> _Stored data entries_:
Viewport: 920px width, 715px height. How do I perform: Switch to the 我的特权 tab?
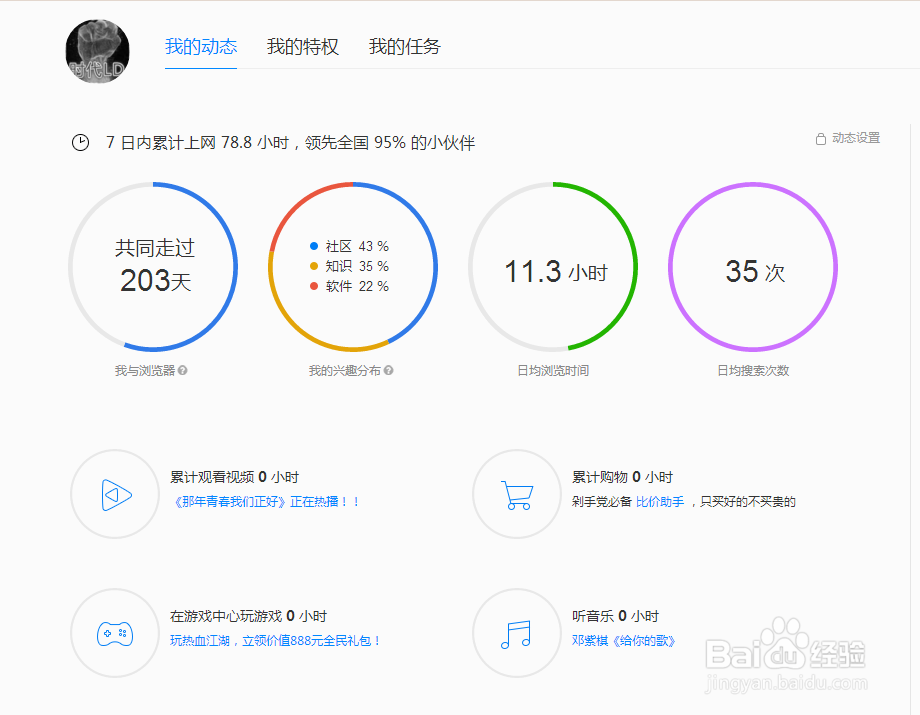303,46
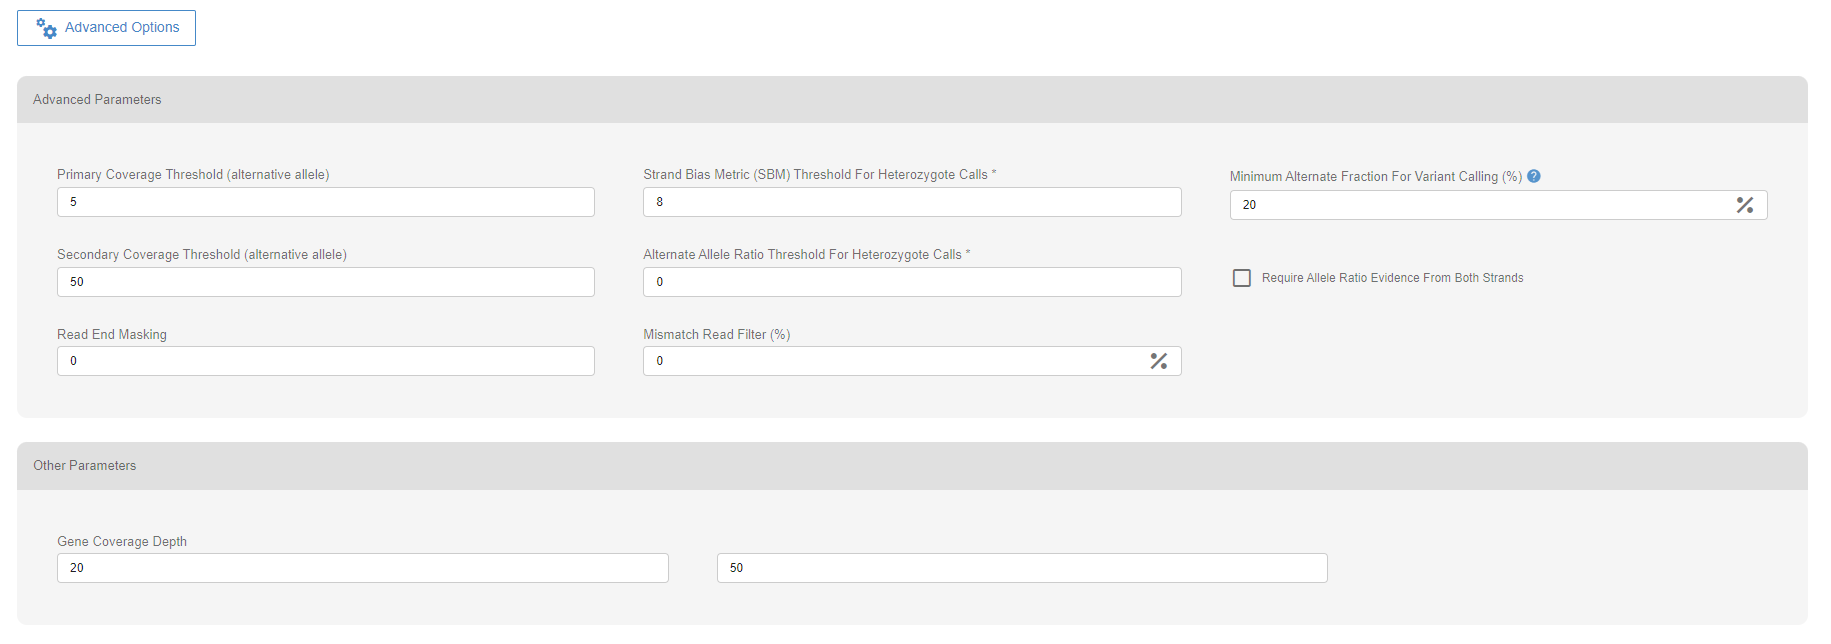Screen dimensions: 1831x644
Task: Click the first Gene Coverage Depth field
Action: pos(362,568)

> _TASK DETAILS_:
Once the pictures are set aside, reproduce the records in full and exactly.

> _TASK ANSWER_:
Viewport: 920px width, 715px height. How do I perform: Switch to the 我的特权 tab?
303,46
Screen dimensions: 1831x644
Task: Click the first Gene Coverage Depth field
Action: pos(362,568)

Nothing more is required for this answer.